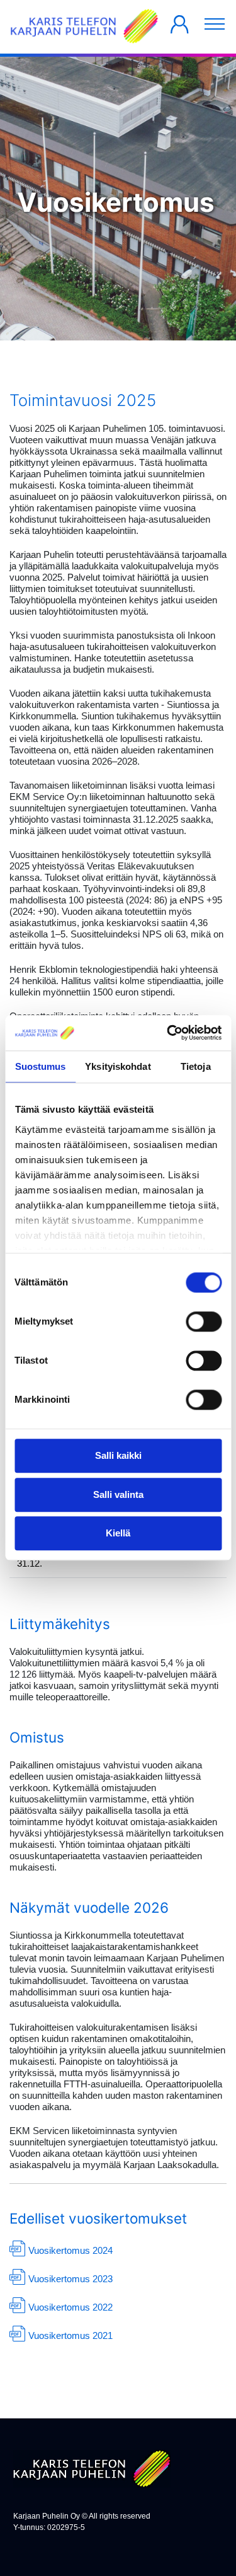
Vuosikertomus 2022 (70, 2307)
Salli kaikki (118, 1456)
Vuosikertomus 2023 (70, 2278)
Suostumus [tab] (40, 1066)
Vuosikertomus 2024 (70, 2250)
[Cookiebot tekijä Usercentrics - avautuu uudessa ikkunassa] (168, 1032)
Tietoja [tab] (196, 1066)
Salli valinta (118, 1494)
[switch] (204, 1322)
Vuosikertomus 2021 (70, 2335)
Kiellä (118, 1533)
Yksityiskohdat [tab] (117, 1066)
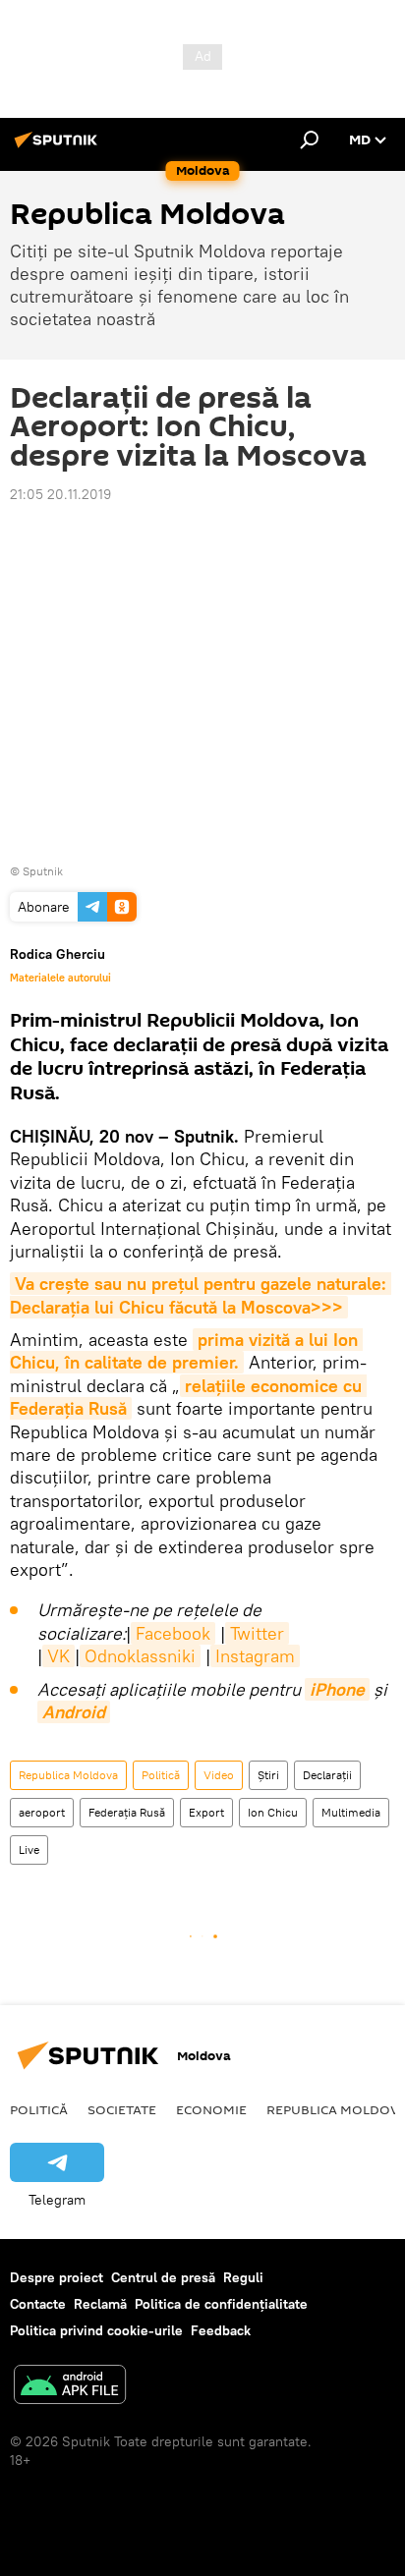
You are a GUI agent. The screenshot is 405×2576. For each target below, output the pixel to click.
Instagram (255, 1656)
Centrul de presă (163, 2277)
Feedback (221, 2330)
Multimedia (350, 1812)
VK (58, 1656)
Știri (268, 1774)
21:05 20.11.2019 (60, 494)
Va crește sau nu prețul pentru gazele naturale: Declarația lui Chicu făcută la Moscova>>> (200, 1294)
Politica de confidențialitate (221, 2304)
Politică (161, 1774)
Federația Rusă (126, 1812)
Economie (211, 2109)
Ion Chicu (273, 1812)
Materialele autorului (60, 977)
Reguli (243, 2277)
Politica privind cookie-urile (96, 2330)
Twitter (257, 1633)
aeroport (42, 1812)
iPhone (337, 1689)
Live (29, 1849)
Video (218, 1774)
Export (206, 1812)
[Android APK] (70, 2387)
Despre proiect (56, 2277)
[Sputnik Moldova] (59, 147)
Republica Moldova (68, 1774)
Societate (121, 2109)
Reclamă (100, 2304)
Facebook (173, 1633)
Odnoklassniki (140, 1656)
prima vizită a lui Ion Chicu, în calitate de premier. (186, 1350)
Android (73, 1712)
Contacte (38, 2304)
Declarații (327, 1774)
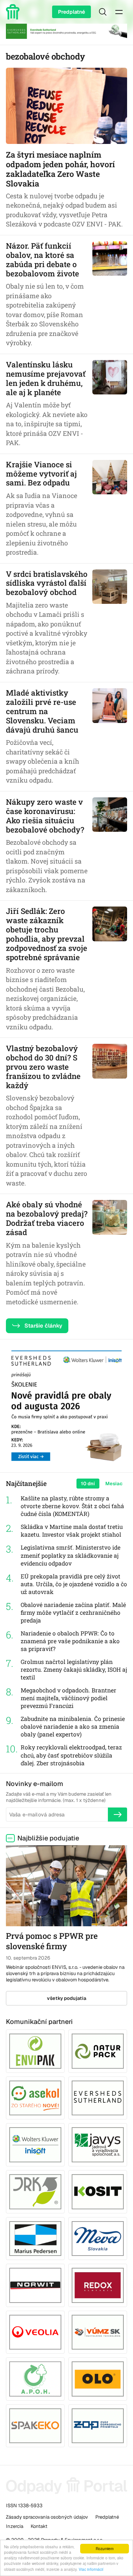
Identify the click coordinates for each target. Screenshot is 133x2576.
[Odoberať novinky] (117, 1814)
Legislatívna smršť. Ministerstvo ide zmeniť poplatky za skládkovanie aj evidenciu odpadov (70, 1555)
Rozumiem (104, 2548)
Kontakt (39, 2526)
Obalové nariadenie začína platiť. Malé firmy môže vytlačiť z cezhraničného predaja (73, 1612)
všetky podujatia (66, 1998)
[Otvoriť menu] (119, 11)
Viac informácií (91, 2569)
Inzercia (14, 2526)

...

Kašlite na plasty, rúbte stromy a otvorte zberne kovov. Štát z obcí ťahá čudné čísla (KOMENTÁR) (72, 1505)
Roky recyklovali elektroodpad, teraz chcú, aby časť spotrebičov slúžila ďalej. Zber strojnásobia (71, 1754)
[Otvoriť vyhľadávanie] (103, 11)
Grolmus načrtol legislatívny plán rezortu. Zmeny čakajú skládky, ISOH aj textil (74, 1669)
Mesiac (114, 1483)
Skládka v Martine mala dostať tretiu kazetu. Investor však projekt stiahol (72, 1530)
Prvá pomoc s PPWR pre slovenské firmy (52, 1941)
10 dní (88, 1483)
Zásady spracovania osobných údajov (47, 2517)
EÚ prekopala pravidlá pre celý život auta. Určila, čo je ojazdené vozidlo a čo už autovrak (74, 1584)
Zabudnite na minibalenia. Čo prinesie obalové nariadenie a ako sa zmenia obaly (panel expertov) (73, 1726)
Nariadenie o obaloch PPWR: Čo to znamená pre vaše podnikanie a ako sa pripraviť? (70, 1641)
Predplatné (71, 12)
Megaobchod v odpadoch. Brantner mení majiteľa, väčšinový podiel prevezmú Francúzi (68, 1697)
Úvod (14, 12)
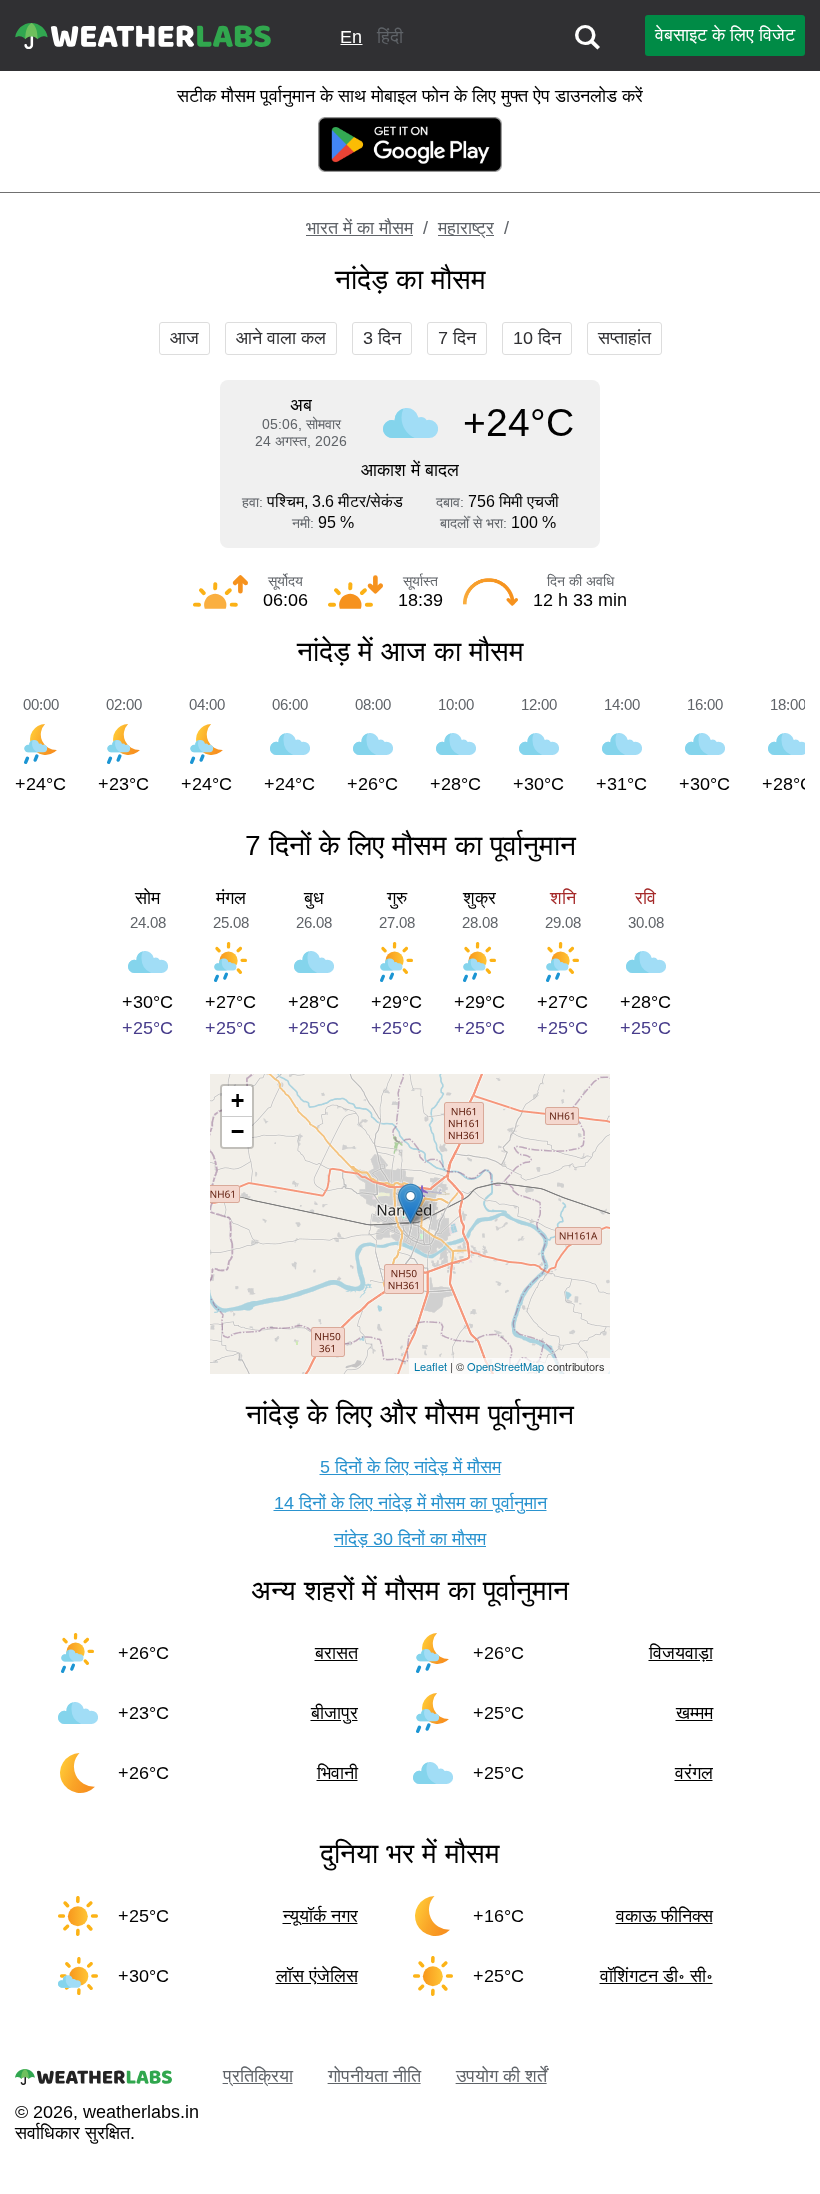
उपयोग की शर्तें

→ WHAT IS BEING ASKED
Each line in the material with "Moldova" in it must be reported.

→ RESULT OF THE TASK
[Sputnik Moldova] (59, 147)
Republica Moldova (68, 1774)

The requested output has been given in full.